The present disclosure relates to query expansion in information retrieval, and more specifically, to query expansion using a graph of question and answer vocabulary.
Information retrieval is the activity of obtaining information resources relevant to an information need from a collection of information resources. Searches can be based on full-text or other content-based indexing, including semantic labeling or other metadata not found directly in the text.
An information retrieval process begins when a user enters a query into the system. Queries are formal statements of information needs, for example, search strings in search engines. In information retrieval, a query does not uniquely identify a single object in the collection. Instead, several objects may match the query with different degrees of relevancy.
Query expansion is essential in information retrieval systems. A user should not be expected to know the exact content of documents they hope to retrieve via search. By augmenting a query with additional related terms, the likelihood that a relevant document is retrieved will be increased.
Query expansion is the process of reformulating a given query to improve retrieval performance in information retrieval operations, particularly in the context of query understanding. In search engines, query expansion involves evaluating a users input (what words were typed into the search query area, and sometimes other types of data) and expanding the search query to match additional documents.

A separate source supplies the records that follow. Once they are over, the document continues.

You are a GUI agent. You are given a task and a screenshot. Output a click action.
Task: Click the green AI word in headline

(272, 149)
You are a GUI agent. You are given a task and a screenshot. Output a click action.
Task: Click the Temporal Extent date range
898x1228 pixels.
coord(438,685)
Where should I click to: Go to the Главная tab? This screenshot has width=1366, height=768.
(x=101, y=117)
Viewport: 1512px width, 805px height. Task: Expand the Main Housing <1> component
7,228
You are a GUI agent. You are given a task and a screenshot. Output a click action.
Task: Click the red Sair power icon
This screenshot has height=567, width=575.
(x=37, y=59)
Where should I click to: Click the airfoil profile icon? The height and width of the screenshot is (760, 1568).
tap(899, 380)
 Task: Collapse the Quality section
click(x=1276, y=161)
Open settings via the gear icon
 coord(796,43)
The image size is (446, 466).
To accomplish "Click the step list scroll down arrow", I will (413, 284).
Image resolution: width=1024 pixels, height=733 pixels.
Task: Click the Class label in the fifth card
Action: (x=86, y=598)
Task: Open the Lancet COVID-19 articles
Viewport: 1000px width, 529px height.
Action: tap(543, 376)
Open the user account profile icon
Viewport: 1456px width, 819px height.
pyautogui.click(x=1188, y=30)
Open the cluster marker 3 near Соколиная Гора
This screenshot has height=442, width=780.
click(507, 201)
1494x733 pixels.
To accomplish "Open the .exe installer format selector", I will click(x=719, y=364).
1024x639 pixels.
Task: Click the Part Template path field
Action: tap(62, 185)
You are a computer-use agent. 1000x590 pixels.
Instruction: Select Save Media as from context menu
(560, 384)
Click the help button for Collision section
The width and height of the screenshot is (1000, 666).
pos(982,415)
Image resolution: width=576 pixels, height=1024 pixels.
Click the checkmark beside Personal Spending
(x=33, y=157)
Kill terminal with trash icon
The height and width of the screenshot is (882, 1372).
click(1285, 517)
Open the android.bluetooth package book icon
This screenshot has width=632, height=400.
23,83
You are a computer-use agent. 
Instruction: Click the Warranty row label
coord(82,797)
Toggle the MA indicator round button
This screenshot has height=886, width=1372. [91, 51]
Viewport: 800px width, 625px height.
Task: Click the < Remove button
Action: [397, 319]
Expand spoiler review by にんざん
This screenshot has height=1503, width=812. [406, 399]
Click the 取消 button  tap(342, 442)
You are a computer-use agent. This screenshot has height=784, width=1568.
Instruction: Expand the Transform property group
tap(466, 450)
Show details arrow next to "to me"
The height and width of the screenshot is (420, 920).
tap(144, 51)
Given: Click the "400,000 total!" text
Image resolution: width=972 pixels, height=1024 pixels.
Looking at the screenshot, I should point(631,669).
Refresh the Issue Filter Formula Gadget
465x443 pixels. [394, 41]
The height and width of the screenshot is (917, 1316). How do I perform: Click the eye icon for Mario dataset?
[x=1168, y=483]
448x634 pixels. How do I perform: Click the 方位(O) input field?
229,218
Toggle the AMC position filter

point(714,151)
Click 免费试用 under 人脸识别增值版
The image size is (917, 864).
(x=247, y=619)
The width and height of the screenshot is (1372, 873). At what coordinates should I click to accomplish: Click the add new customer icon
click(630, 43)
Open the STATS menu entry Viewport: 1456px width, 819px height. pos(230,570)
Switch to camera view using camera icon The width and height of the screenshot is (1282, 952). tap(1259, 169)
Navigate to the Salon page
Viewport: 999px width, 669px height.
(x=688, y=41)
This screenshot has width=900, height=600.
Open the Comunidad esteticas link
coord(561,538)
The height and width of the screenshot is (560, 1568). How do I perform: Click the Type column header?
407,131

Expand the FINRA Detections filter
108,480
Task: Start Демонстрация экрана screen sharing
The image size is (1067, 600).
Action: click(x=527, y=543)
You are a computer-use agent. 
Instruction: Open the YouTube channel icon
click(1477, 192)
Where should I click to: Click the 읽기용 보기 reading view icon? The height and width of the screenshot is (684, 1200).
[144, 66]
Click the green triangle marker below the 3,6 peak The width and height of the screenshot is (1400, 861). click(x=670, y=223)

Known query expansion involves techniques such as: finding synonyms of words and including these in the search query, finding different morphological forms of the words in the search query, correcting spelling errors, etc. Additional metadata such as related topics of interest or semantic labeling can be used to improve the likelihood that relevant documents are returned, even when a direct lexical or word match is not possible. For example, if words describing cats and dogs are all labeled with the tag “Animal”, and a user query contains such vocabulary and is tagged similarly, it may help to filter the set of search results in system output to those that are tagged as containing an “Animal” reference, rather than depending on a direct reference of the specific word in the question.
Predicting the content of a document that a user's query should point to is far from trivial. Simply adding additional terms to the query may exacerbate the retrieval problem.
In some situations, a user's query text does not match that of the expected answer. This is particularly exacerbated in domain or task specific searches, such as legal, financial, or biomedical question answering, or in any domain where there is a rich domain specific vocabulary that does not overlap readily with common vocabulary that a typical user may try to search with.